Los cuadros de costumbres son clave en la reconstrucción del pasado de los pueblos, y Víctor Toledo logra tal efecto en la serie de cuentos y relatos reunidos bajo el título de La crin de los caballos, donde nos muestra cómo éramos los chapines hace tan poco tiempo, medio siglo atrás, tan provincianos e ingenuos, pacíficos, preocupados por cosas pequeñas y cotidianas, aunque el “mundo” ya anduviera sumido en grandes dolores de cabeza y navegara por otra galaxia. Sin poses intelectuales, con sencillez y frescura, el autor narra pasajes de la vida de gente común, de barberos que compiten al ajedrez en grandes o vergonzosas hazañas, marimbistas que chupan en las fiestas más que los invitados; guías de turistas jugando cincos en el parque, esperando la llegada de algún gringo ingenuo; taxistas pateando una pelota de trapo, abogados muy serios organizando actividades sociales y finqueros siempre enamoradizos, todos compartiendo la vida de pueblo ladino, donde algunos son felices, otros nostálgicos y quienes terminan derrotados.

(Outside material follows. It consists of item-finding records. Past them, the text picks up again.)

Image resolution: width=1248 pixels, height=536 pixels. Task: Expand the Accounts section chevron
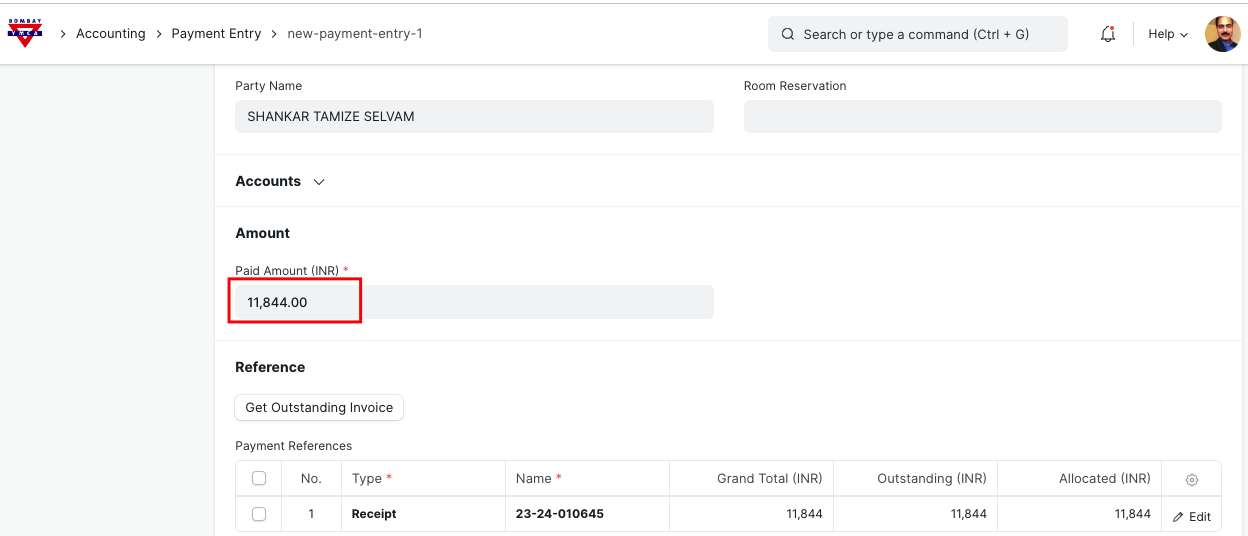pyautogui.click(x=319, y=182)
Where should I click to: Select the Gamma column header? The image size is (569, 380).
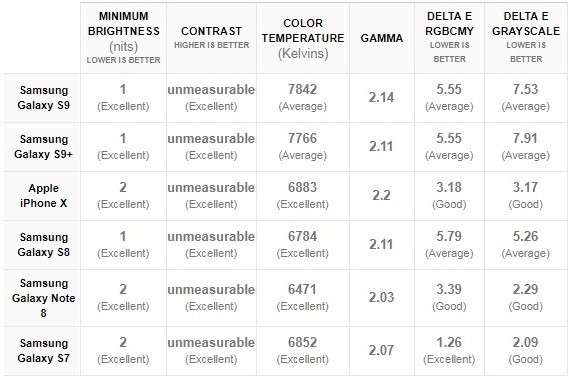[382, 38]
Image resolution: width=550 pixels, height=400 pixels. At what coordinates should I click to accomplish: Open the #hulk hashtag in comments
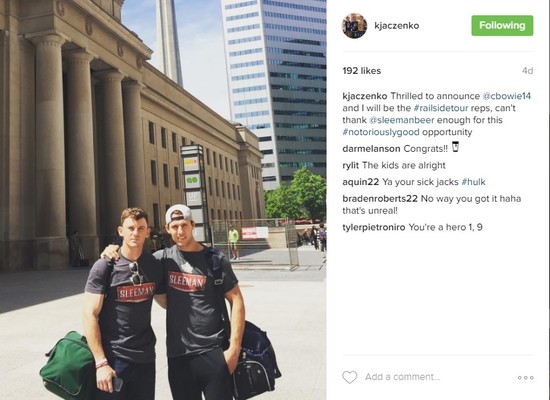point(474,182)
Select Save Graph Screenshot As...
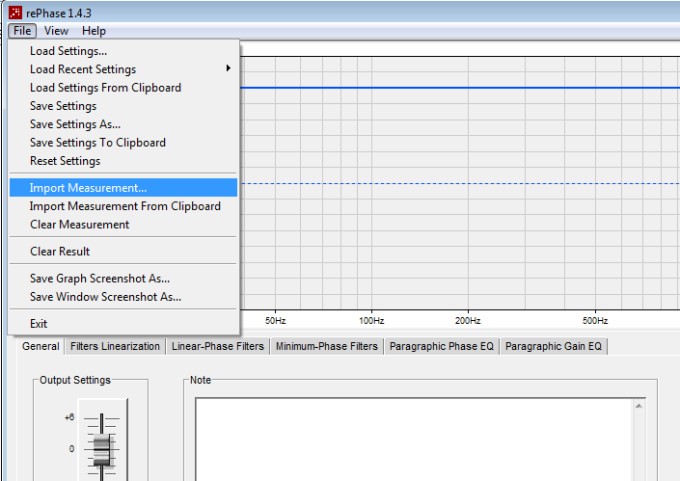 [x=99, y=279]
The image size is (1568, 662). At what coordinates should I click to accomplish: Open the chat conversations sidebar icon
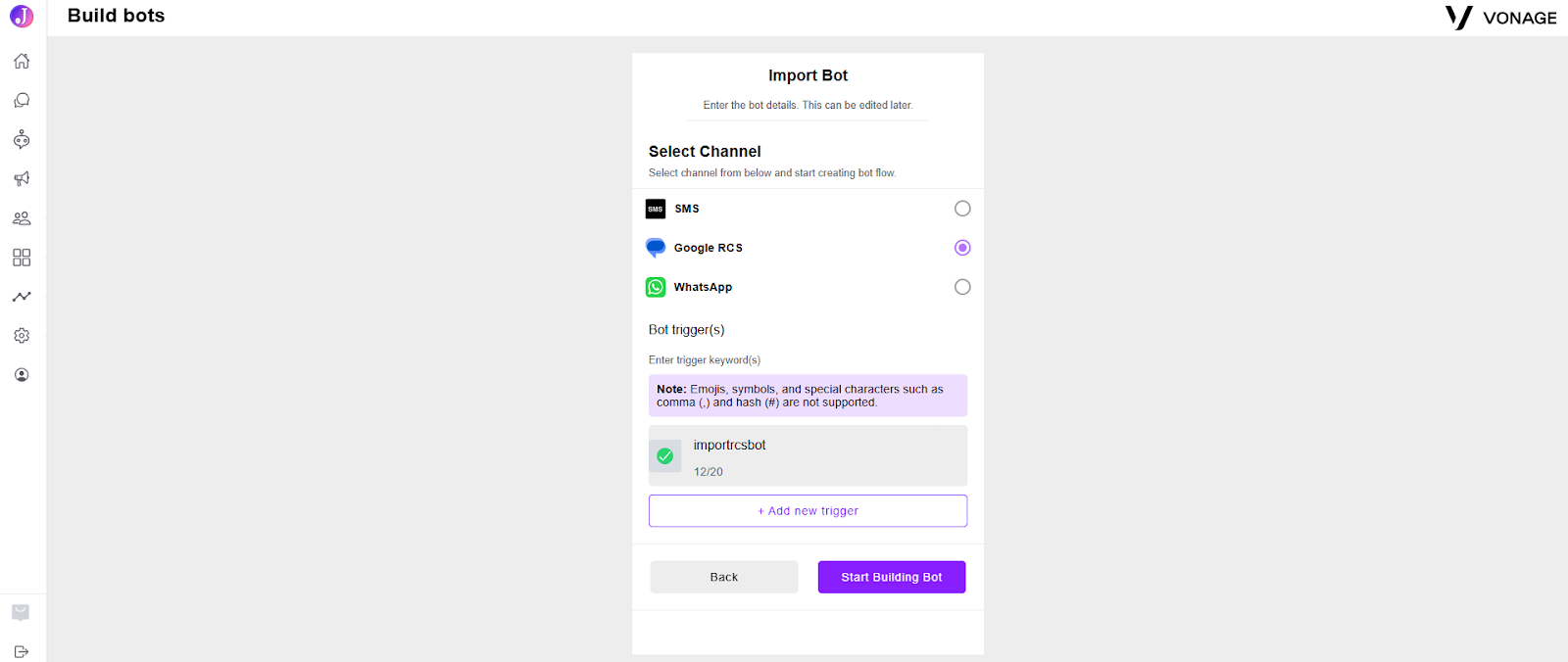22,100
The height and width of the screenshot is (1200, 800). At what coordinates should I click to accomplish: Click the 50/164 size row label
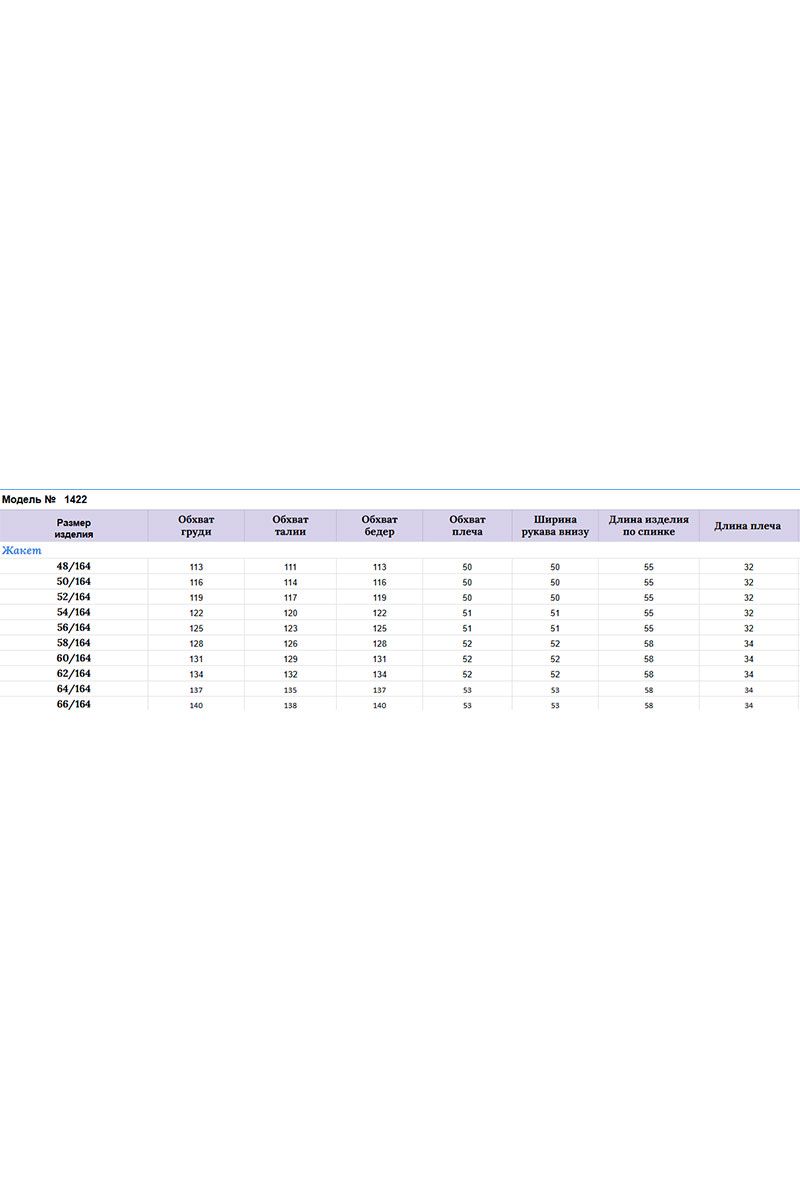(74, 581)
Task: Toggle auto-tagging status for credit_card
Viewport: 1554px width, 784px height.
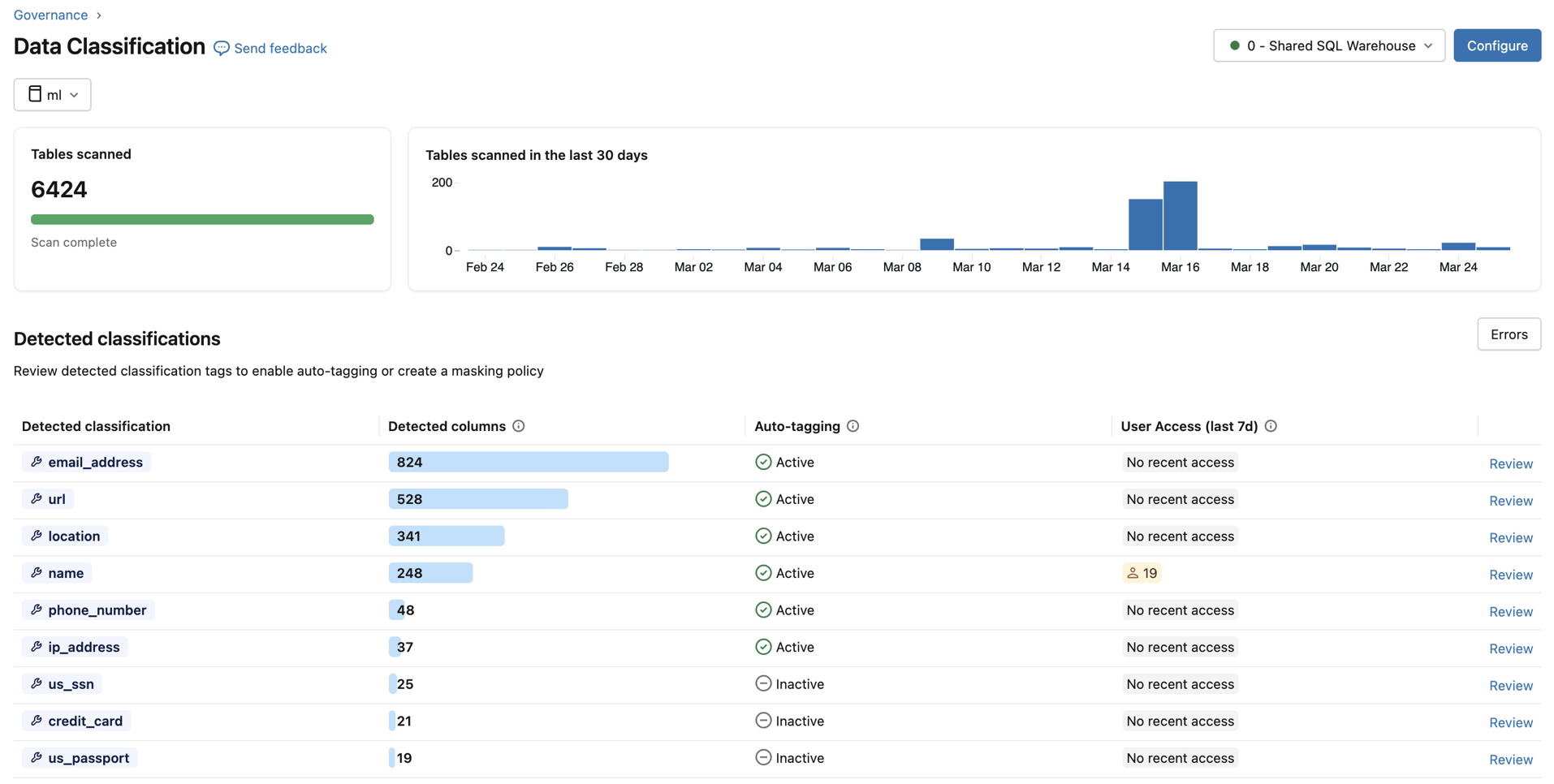Action: [763, 721]
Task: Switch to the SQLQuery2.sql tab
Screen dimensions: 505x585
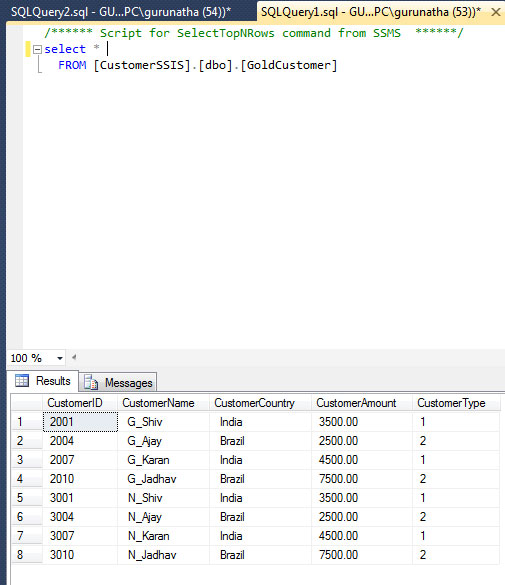Action: click(x=120, y=12)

 El autor fue escribiendo estas historias a lo largo de mucho tiempo, en medio de sus actividades ajenas a las letras. De adolescente tocaba la batería en un grupo de música rock, luego se marchó del país y se graduó de Ingeniero Geofísico e hizo estudios de maestría en Hidrología, anduvo por Europa y regresó a Guatemala hace algunos años, con su manuscrito de cuentos. Con Requistat in pace ganó en 2001 el premio que promovía elPeriódico y un banco ya desaparecido, con El loro de Veracruz obtuvo el primer lugar de los Juegos Florales de La Antigua en 2003, y a partir de Miércoles de ceniza el director de cine Otto Gaitán filmó el cortometraje de mismo título. En cada una de las historias se exhibe un país congelado en el tiempo, con sus costumbres variopintas, donde los mendigos hacen chistes por la calle, así como hay quienes vierten el testimonio de su encuentro con la Siguanaba u otra leyenda colonial, y se escucha la algarabía de los niños tirando con hules cáscaras de naranja a las piernas de las colegialas uniformadas, mientras la vida gira alrededor del calendario romano y los ritos religiosos, la importancia de la Cuaresma, todo lo cual no impedía que se hicieran públicas las infidelidades secretas de figuras conocidas, mientras el sueño de muchas mujeres era ser reinas de belleza y casarse. A los velorios y entierros acudían los oradores a lucirse, y en las cantinas se peleaban por cualquier cosa hasta resultar presos, apareciendo días después en sus casas con la goma física y moral, pero tranquilos porque nunca se olvidarían de mandar a avisar a los suyos para evitarles la preocupación innecesaria. Las siete historias que conforman este libro se leen de un tirón, divertidas y nostálgicas.